IMMU-12. T CELL SEQUESTRATION IN POSTERIOR FOSSA TUMORS

Abstract

Abstract INTRODUCTION T cell dysfunction contributes to immune escape in patients with cancer and is particularly severe in CNS tumors. T cell sequestration is a contributing mechanism of T cell lymphopenia and lymphoid organ contraction occurring in treatment naive patients and mice with Glioblastoma. Our group demonstrated that this phenomenon is mediated by loss of S1P1 surface expression on T-Cells within the bone marrow. We demonstrated in murine models that reversing T cell sequestration via stabilization of surface S1P1 licenses T cell activating therapies. As pediatric brain tumors much more commonly involve the posterior fossa and brainstem, the present work set out to assess whether T cell sequestration also occurs in tumors located in the cerebellum (medulloblastoma, high grade glioma). METHODS CT2A murine glioma cells were orthotopically implanted into the posterior fossa of C57BL/6 mice. Blood, spleen, and bone marrow were analyzed when tumors became sizable (Day 18-21).
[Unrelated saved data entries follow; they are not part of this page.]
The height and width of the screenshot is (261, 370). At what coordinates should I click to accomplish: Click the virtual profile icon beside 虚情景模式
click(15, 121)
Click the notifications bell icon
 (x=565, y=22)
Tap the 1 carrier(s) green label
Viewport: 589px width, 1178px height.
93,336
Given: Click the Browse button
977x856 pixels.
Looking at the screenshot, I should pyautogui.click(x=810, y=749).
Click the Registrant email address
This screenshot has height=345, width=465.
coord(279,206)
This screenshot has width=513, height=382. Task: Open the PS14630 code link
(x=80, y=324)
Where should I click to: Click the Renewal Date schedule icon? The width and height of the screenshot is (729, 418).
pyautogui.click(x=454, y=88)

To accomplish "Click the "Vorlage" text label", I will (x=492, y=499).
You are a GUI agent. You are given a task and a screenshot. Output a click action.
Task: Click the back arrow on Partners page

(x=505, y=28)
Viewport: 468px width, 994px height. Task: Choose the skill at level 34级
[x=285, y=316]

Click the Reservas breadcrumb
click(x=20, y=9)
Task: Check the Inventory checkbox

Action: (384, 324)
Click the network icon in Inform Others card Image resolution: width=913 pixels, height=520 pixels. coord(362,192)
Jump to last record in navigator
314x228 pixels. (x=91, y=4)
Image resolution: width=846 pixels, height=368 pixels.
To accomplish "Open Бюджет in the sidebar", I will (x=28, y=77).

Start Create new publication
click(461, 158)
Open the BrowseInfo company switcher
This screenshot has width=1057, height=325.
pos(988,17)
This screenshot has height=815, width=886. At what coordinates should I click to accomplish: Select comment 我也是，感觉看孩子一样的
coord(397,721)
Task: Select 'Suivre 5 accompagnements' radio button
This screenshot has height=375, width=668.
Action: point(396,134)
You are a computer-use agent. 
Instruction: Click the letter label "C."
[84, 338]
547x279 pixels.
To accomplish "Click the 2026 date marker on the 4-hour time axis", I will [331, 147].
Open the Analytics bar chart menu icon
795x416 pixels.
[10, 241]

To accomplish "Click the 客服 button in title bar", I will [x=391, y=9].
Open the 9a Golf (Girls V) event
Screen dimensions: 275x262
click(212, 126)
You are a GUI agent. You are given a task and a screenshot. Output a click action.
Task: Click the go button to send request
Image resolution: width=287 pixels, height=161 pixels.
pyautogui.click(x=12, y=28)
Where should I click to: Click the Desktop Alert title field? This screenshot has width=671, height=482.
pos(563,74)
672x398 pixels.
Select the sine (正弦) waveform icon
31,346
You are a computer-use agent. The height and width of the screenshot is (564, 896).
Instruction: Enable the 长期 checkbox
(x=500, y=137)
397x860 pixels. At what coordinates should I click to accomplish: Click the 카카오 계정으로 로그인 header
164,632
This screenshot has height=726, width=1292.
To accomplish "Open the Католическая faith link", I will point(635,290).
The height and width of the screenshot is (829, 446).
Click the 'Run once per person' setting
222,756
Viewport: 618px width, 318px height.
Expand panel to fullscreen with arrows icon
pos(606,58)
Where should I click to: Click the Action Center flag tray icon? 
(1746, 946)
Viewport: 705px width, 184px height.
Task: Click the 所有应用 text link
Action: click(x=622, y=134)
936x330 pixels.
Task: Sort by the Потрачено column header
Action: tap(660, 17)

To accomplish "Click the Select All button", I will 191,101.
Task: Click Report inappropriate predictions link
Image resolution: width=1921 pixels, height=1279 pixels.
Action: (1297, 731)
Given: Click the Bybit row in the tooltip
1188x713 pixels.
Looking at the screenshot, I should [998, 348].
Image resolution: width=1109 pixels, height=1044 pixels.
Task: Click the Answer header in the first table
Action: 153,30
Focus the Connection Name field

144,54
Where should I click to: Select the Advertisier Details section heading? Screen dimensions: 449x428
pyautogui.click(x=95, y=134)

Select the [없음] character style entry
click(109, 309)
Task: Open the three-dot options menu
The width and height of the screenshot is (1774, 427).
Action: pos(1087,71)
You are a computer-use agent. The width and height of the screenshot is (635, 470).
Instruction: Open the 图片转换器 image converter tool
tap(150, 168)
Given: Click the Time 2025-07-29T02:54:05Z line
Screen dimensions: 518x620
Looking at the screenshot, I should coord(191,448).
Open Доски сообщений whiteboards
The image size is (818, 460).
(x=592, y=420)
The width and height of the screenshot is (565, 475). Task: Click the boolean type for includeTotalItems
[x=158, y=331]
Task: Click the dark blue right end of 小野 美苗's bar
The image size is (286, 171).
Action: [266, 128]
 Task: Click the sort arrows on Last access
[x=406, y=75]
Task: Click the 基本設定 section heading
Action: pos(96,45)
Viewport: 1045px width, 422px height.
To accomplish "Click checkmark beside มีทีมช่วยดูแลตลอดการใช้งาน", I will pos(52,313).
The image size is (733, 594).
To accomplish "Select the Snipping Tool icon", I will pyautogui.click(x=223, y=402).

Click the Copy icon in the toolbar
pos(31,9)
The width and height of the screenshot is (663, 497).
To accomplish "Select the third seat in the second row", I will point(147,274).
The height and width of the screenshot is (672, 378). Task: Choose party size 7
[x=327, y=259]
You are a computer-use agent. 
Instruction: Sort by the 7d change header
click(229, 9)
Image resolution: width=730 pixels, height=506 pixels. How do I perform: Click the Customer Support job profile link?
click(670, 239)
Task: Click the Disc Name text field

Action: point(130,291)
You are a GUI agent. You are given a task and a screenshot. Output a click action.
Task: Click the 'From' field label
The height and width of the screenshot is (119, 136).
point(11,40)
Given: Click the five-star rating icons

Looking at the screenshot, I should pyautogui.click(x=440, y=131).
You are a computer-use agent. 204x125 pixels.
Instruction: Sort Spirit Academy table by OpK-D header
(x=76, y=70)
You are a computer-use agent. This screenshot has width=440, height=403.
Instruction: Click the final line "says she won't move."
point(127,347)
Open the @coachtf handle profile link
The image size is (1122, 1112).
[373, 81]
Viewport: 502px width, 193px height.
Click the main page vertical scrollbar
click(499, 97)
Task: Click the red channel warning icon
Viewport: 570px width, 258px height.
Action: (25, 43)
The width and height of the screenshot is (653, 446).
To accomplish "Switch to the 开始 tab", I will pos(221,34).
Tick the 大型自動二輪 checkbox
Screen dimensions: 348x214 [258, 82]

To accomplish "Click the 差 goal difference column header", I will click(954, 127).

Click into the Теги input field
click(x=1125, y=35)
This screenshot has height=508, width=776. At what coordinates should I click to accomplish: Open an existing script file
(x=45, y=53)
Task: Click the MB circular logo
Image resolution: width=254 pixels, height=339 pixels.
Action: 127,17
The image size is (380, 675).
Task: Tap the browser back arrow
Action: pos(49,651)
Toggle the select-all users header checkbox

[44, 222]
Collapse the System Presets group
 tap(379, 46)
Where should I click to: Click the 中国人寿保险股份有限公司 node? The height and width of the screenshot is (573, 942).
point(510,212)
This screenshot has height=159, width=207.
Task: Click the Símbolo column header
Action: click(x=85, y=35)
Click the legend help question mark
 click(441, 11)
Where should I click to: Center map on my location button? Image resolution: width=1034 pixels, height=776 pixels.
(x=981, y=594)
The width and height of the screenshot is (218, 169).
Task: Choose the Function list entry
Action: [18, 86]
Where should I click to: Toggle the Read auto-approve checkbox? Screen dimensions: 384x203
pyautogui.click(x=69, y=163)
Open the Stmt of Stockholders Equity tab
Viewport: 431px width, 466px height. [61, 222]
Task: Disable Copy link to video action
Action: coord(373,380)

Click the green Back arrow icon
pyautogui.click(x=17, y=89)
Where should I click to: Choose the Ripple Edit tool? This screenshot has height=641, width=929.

Flow cytometry was utilized to measure total, CD4+, and CD8+ T cell counts, as well as the proportion of T cells expressing surface S1P1. RESULTS Compared with mice injected with methylcellulose, mice bearing cerebellar CT2A tumors demonstrated significantly decreased splenic weight, increased total, CD4, and CD8 T cell counts in the bone marrow, and a decreased proportion of surface S1P1 expressing T cells within the bone marrow. CONCLUSIONS T cell sequestration within the bone marrow associated with loss of surface S1P1, as previously demonstrated in high grade tumors of the forebrain, also occurs with tumors implanted into the cerebellum, suggesting that the genesis T cell sequestration is independent of location within the brain. Future work on this project will add additional tumor histology to our analysis as well as measuring the effects of S1P1 stabilization on response to T cell activating therapies in these models of cerebellar tumors.